In diesen Tagen blätterte ich wieder einmal in alten Familienpapieren.
Das ist gut und nützlich. Daraus lernt man seine Vorfahren kennen. Man
profitiert aber auch allerlei anderes dabei. Eine hübsche kleine Geschichte von
meinem Großvater möchte ich euch jetzt erzählen:
Mein Großvater Wilhelm kam als ein strammer Bursche zum Militär. Er
freute sich auf die Zeit „bei den Preußen". Freilich nahm er sich gleich
vor, vom ersten Tage an offen zu bekennen, daß er ein Jünger Jesu sei.

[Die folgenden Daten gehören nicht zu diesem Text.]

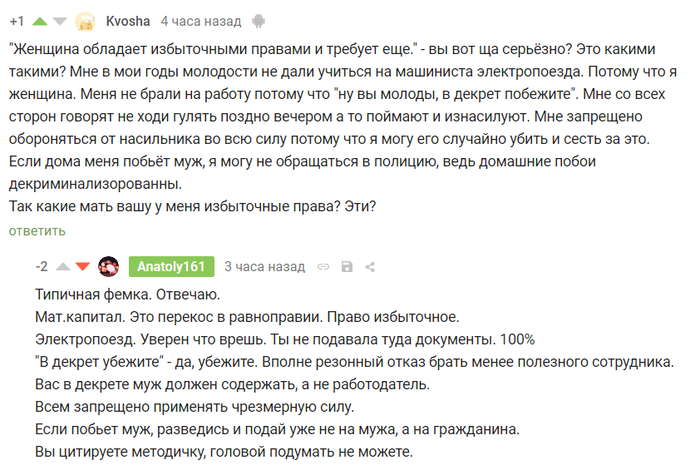Upvote Anatoly161's reply
The height and width of the screenshot is (470, 700).
[63, 267]
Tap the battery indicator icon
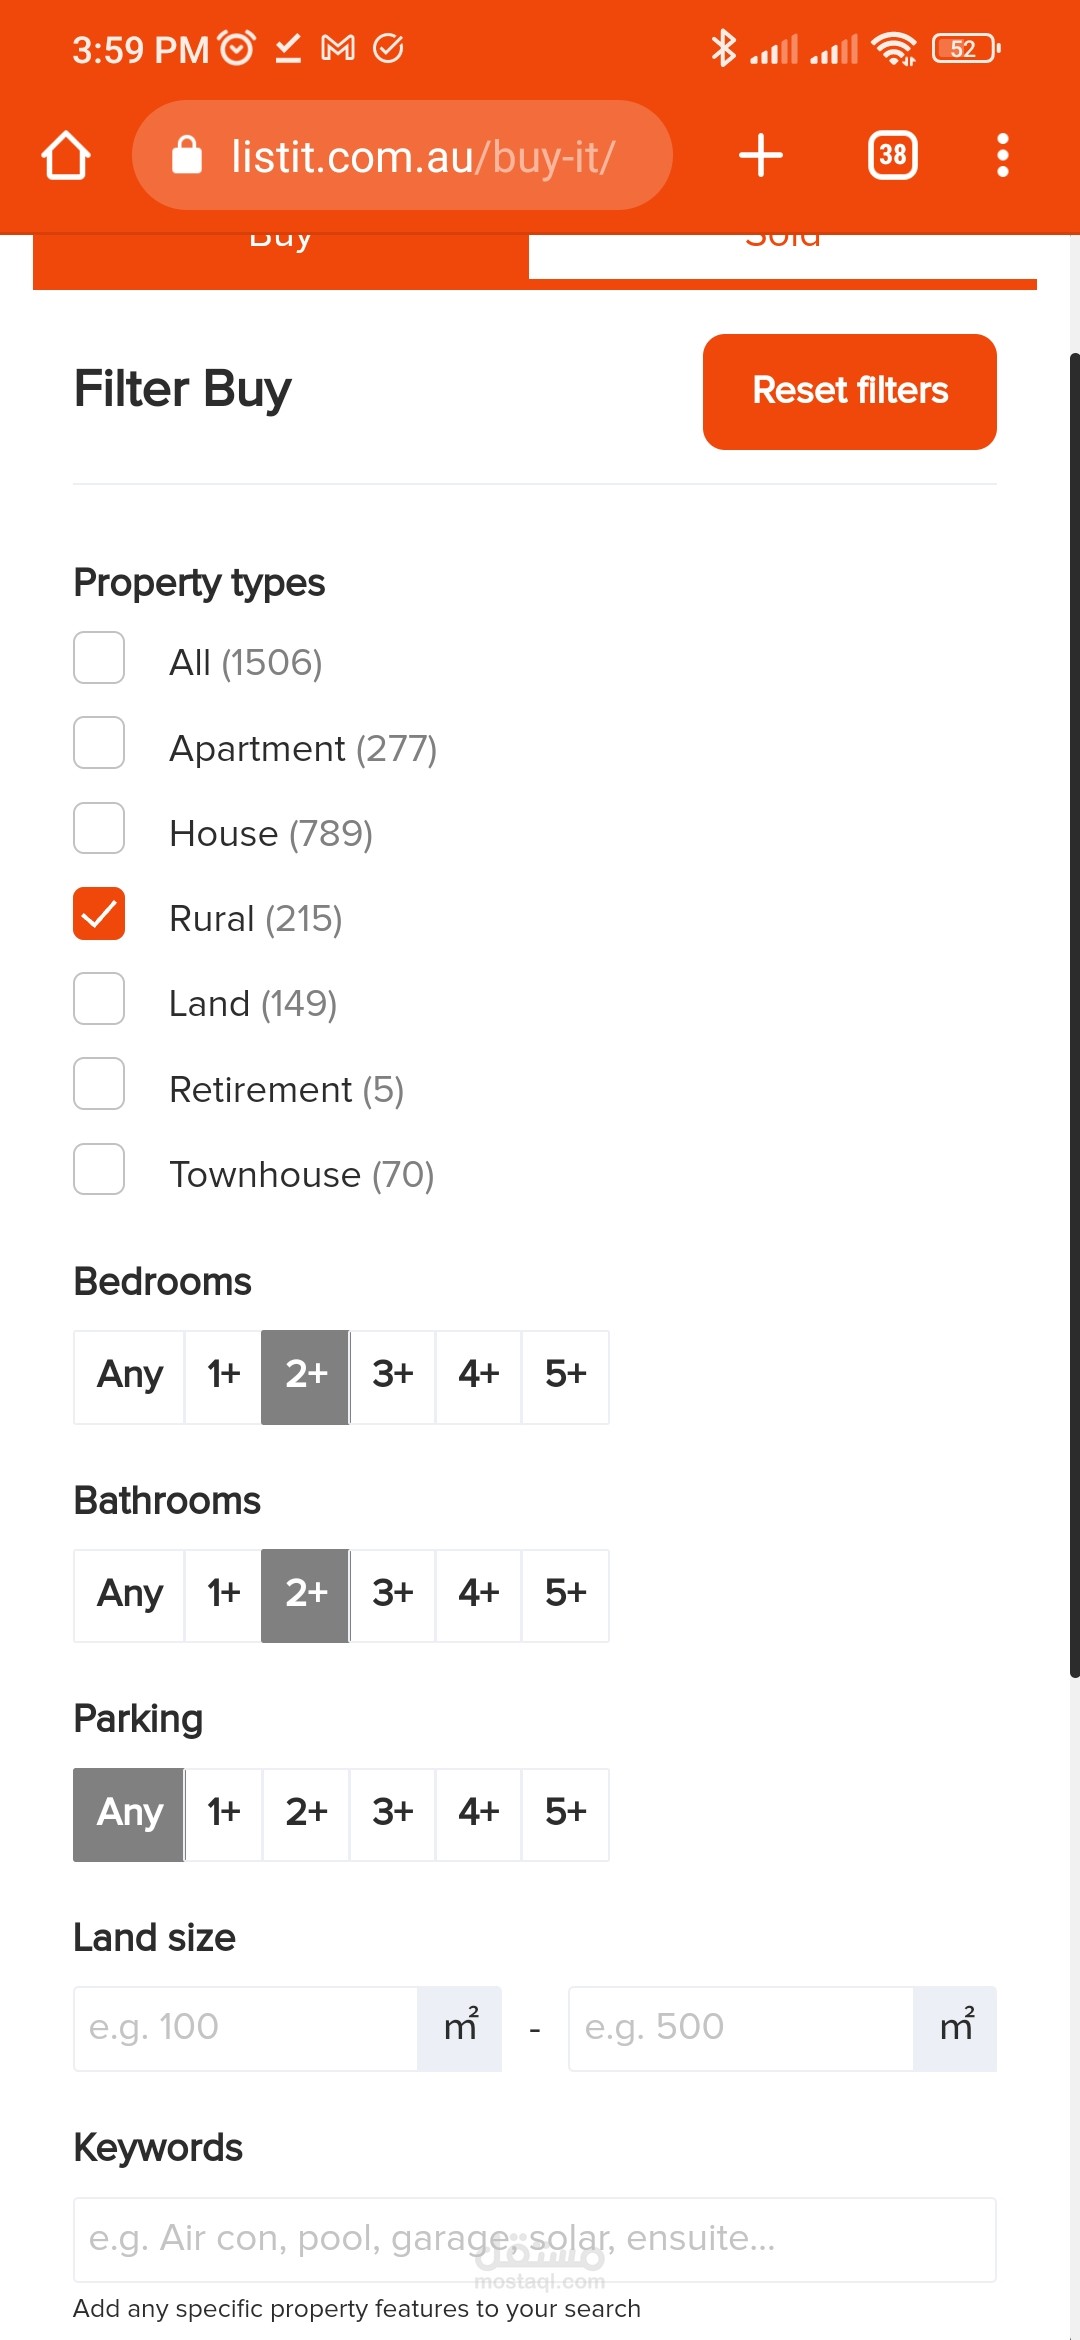The image size is (1080, 2340). pyautogui.click(x=965, y=48)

Das gab natürlich mancherlei Spott. Die Kameraden konnten es einfach
nicht verstehen, daß ein frischer, fixer Bursche, wie es mein Großvater war, in
der Bibel lese und bete. Noch mehr ärgerte es sie freilich, daß Wilhelm in manchen
Dingen nicht mittun wollte. So hieß er denn „Mucker! Pietist! Wassertrinker!"
und was der lobenswerten Titel mehr waren. Er aber ließ sich täglich Kraft, Mut
und Freudigkeit schenken, in seiner Bibel zu lesen. Alle Schmähungen und allen
Spott ertrug er mit freundlicher Ruhe.
Nach einem halben Jahr kam das Probeschießen. Jeder von der Kompanie
hatte drei Schüsse auf die Scheibe abzufeuern. Endlich kam auch Wilhelm an die
Reihe. Vorher sprach er still für sich, ohne die Lippen zu bewegen, zu seinem
Herrn etwa folgendes Gebet: „Wenn Du mich heute zu Ehren bringen wolltest,
nachdem ich um Deinetwillen schon viel Verachtung erfahren mußte, hätte ich,
lieber Herr, nichts dagegen. Doch Dein Wille geschehe!"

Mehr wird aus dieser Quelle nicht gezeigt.